> DIRECTION A
Answer these questions from the market wrap, each on its own line:
(i) What did every constituent of the Nikkei do today, and since when had that not happened?
(ii) At what level was the FTSE trading at the beginning of May?
(iii) How much has the Nikkei's value changed since November last year?

> PASSAGE SHOWN
··········

Market Wrap - 23rd May

By Michael Hewson CMC Markets
When European markets opened this morning you could be forgiven for hearing a loud hissing sound as the air drained out of the strong rally we’ve seen unfold since the beginning of this month.
 
This morning’s sharp drop on the Nikkei was certainly one catalyst, but it certainly wasn’t the only one as we saw the Japanese index plunge sharply in a fall that saw every constituent in the index close lower, the first time that this has happened since 2005.
 
Whatever the catalysts behind today’s equity market sell-off they need to be put into the context of how far markets have risen this year. Since November last year the Nikkei has almost doubled in value so a 7% decline while significant, still leaves us much higher than when we started the year. 
 
Furthermore at the beginning of May the FTSE was trading at 6,450 so we’re still well above those levels. It also shouldn’t be forgotten that if anyone had predicted that the FTSE would be trading just below the 2007 highs by May when we started out in January, then I think most people would have taken that.

··········

> EXERCISE INPUT
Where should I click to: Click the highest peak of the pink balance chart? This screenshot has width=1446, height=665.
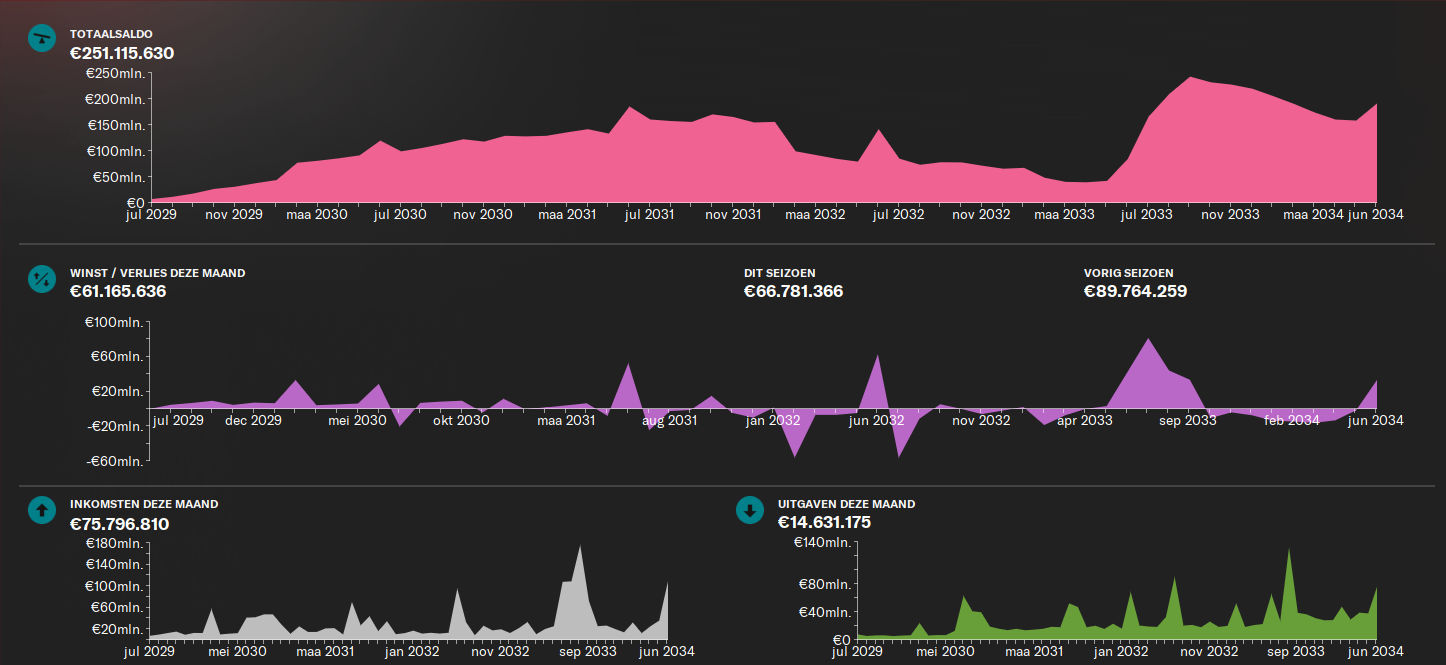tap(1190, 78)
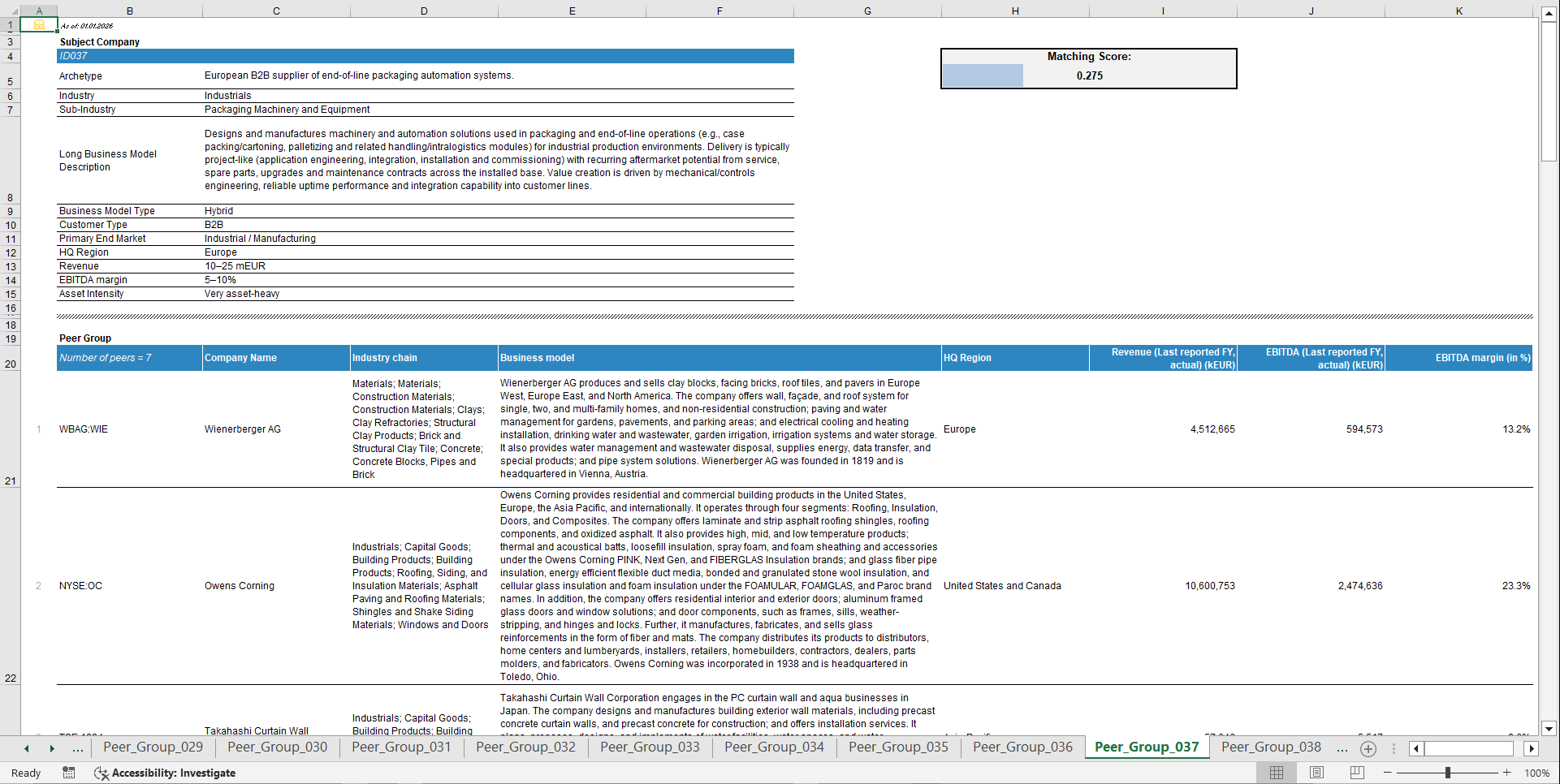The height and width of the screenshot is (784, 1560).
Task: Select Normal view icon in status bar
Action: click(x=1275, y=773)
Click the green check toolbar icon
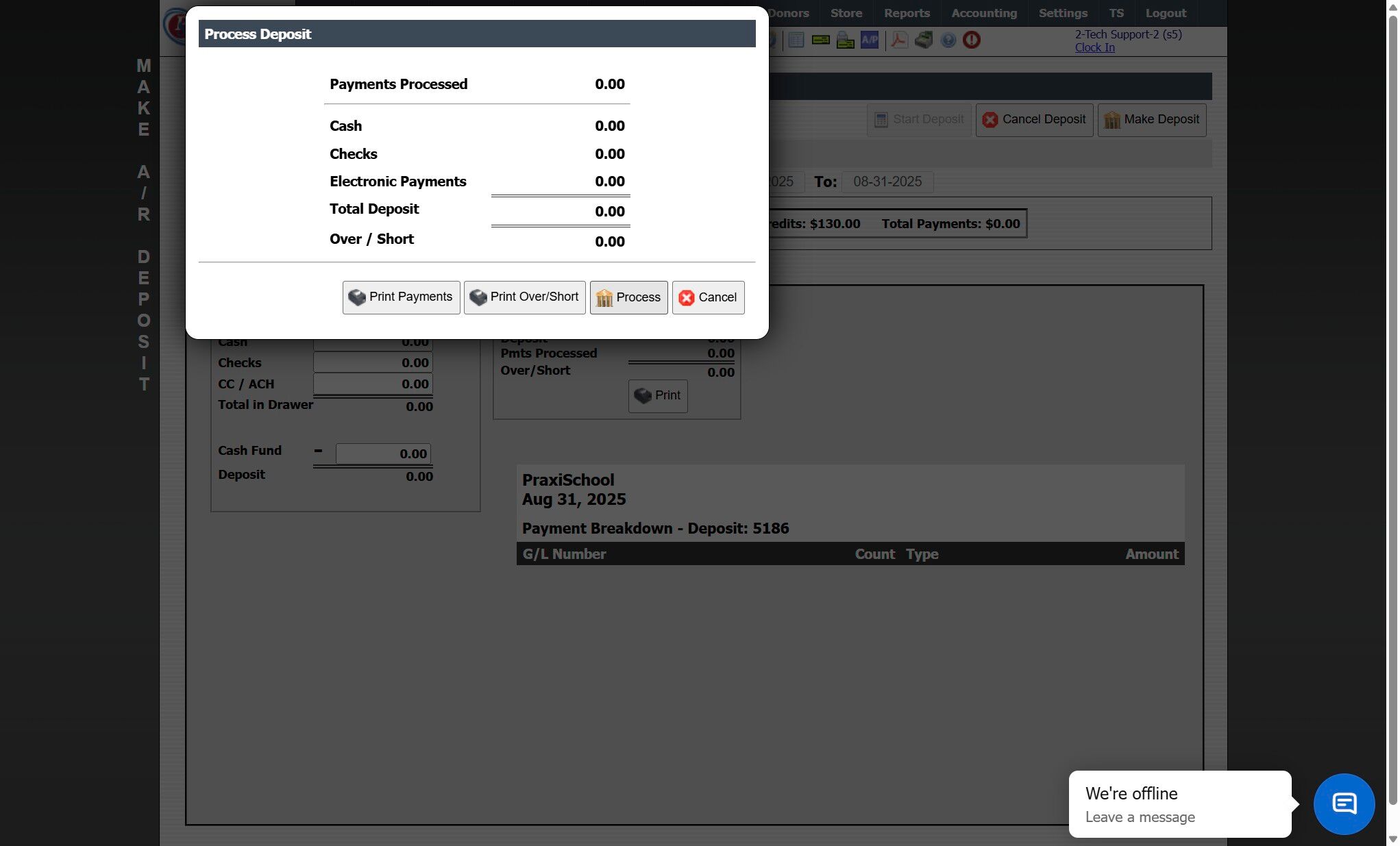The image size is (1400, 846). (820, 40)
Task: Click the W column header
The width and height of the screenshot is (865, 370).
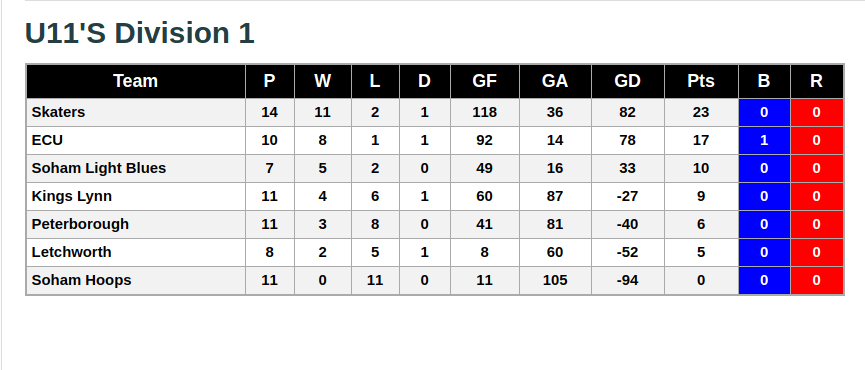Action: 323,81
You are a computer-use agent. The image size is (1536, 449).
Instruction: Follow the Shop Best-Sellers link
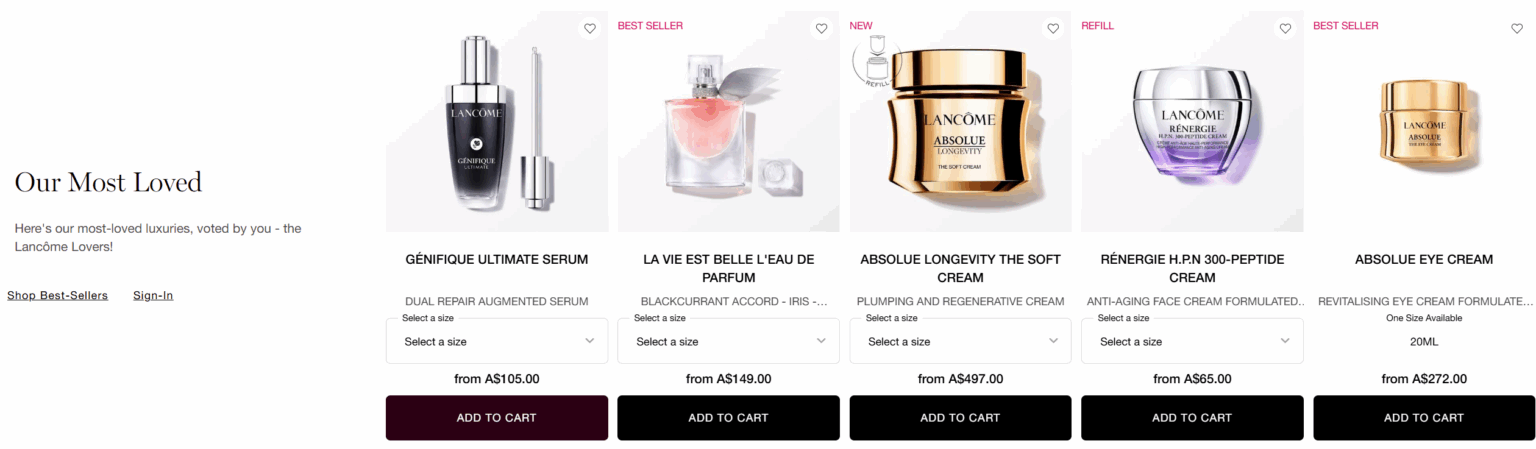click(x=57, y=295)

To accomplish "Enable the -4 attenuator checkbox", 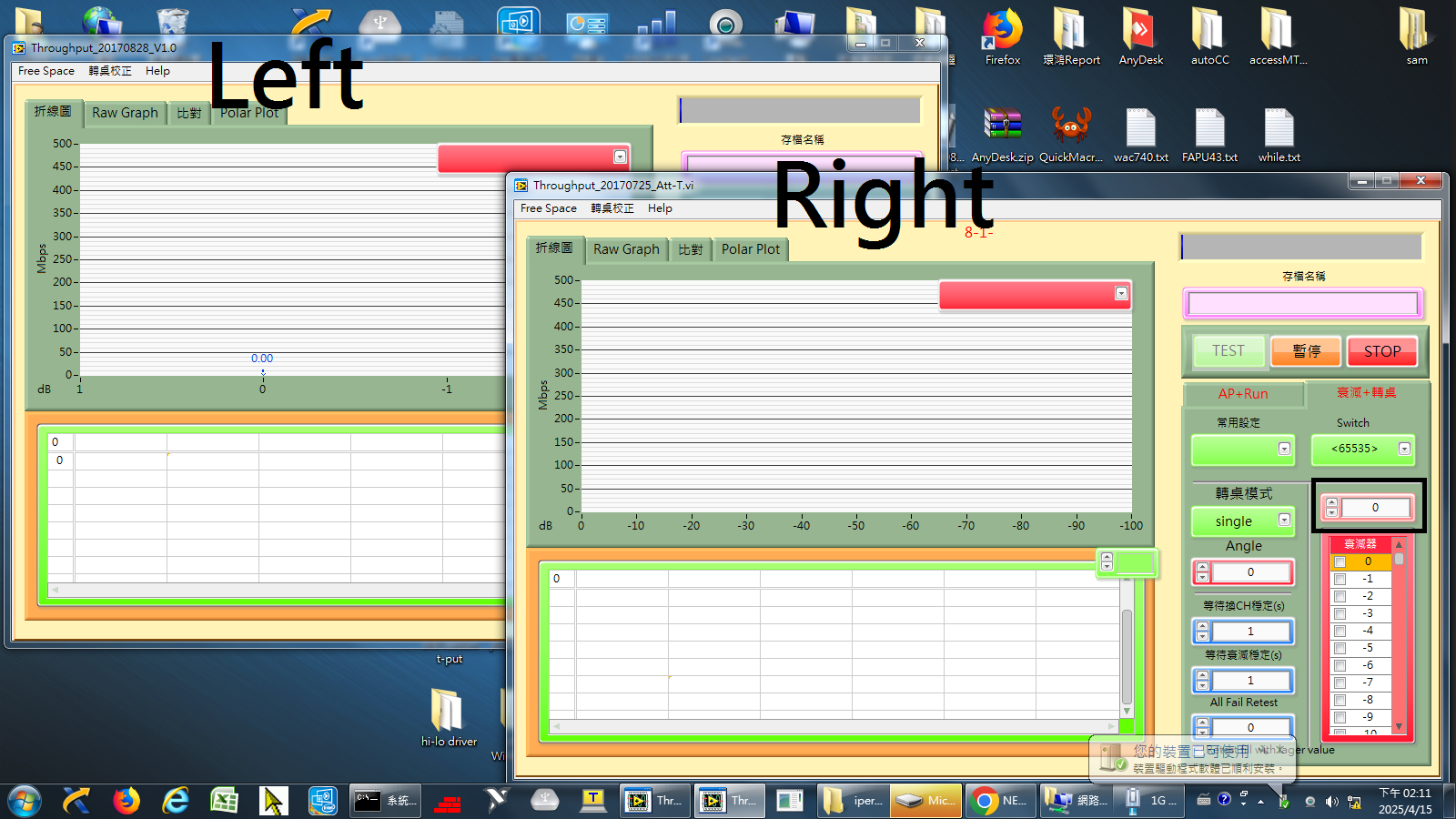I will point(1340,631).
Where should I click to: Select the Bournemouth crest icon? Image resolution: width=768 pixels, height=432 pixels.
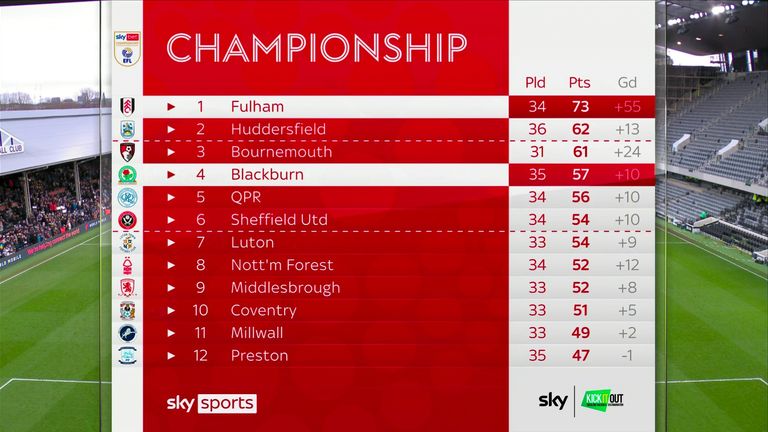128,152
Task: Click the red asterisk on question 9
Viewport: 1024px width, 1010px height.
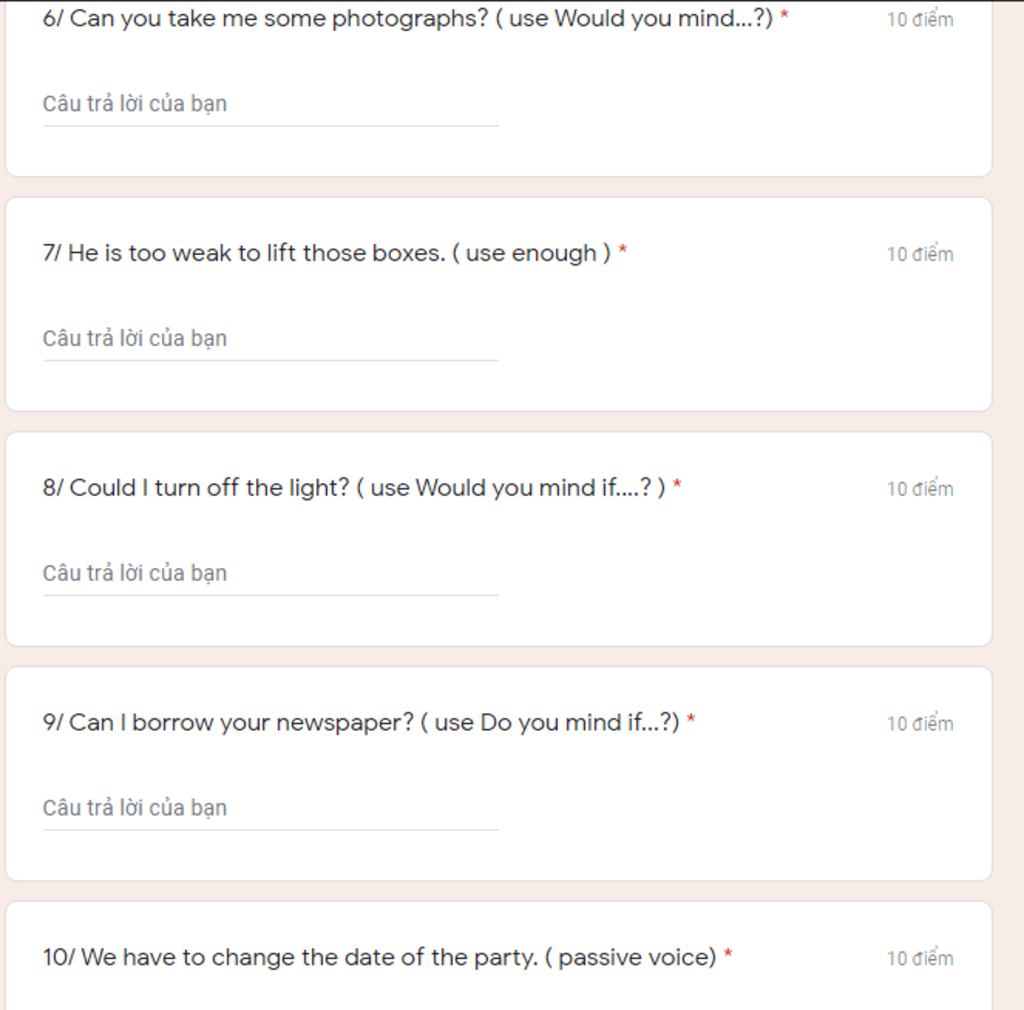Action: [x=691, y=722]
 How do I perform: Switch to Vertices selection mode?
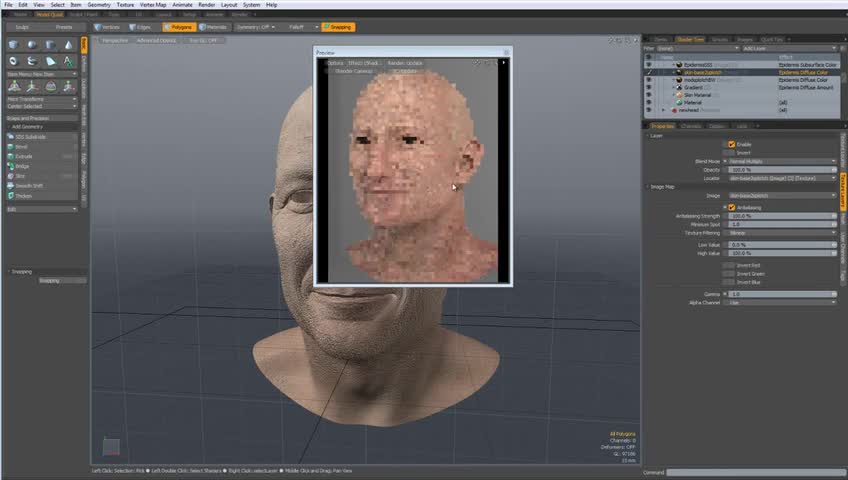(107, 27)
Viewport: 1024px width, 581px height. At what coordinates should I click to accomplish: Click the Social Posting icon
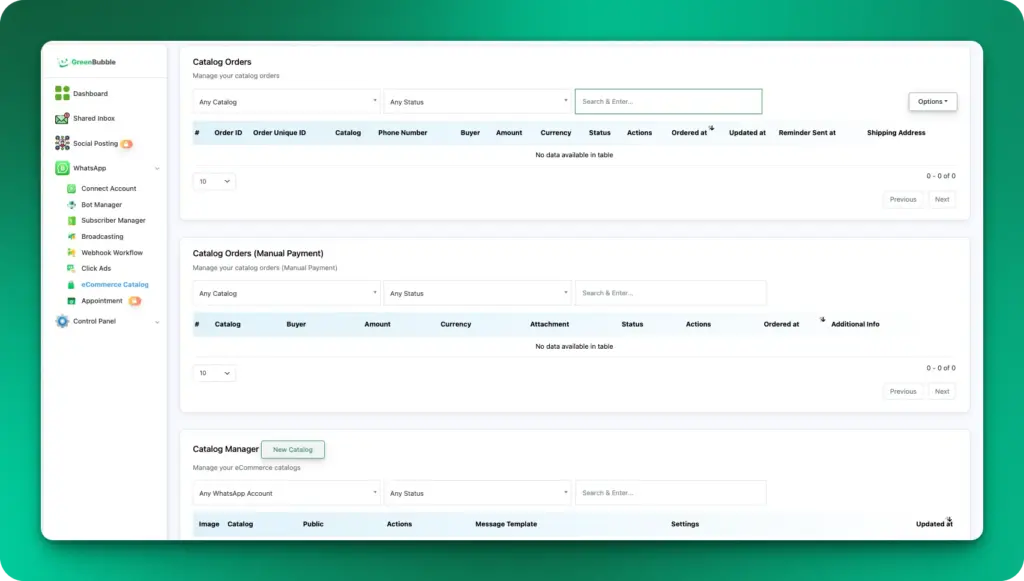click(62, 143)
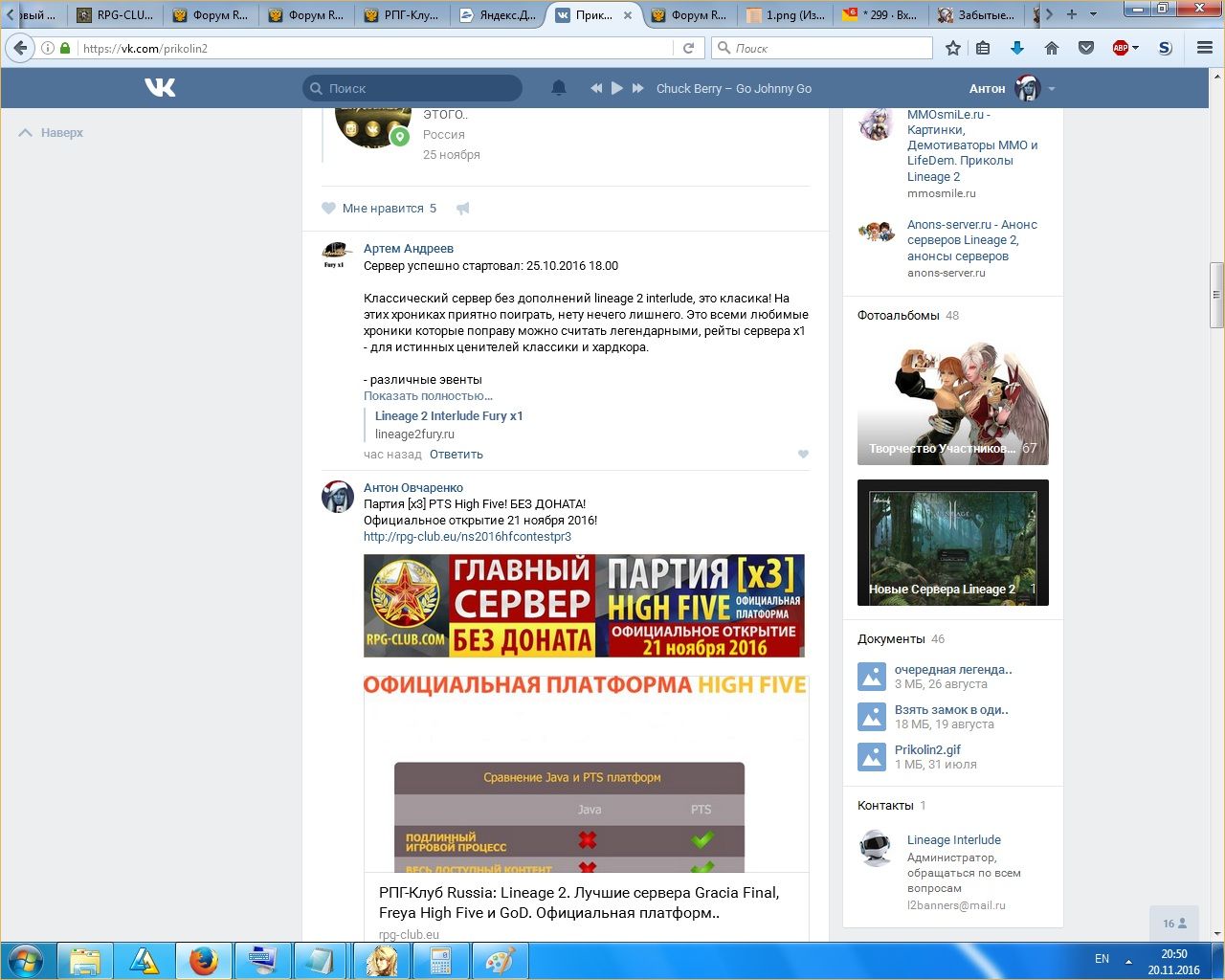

··········

> DIRECTION B
Copy the entries word for word, starting with the line that contains "How do I perform: Switch" and continuing through the end of the entries. Omit the pictures.

> CORRECT RESPONSE A
(i) Every constituent closed lower, for the first time since 2005.
(ii) 6,450.
(iii) It has almost doubled.

> CORRECT RESPONSE B
 How do I perform: Switch to Vertices selection mode?
(107, 27)
Viewport: 1024px width, 581px height. At what coordinates should I click to accomplish: Click the Social Posting icon
click(62, 143)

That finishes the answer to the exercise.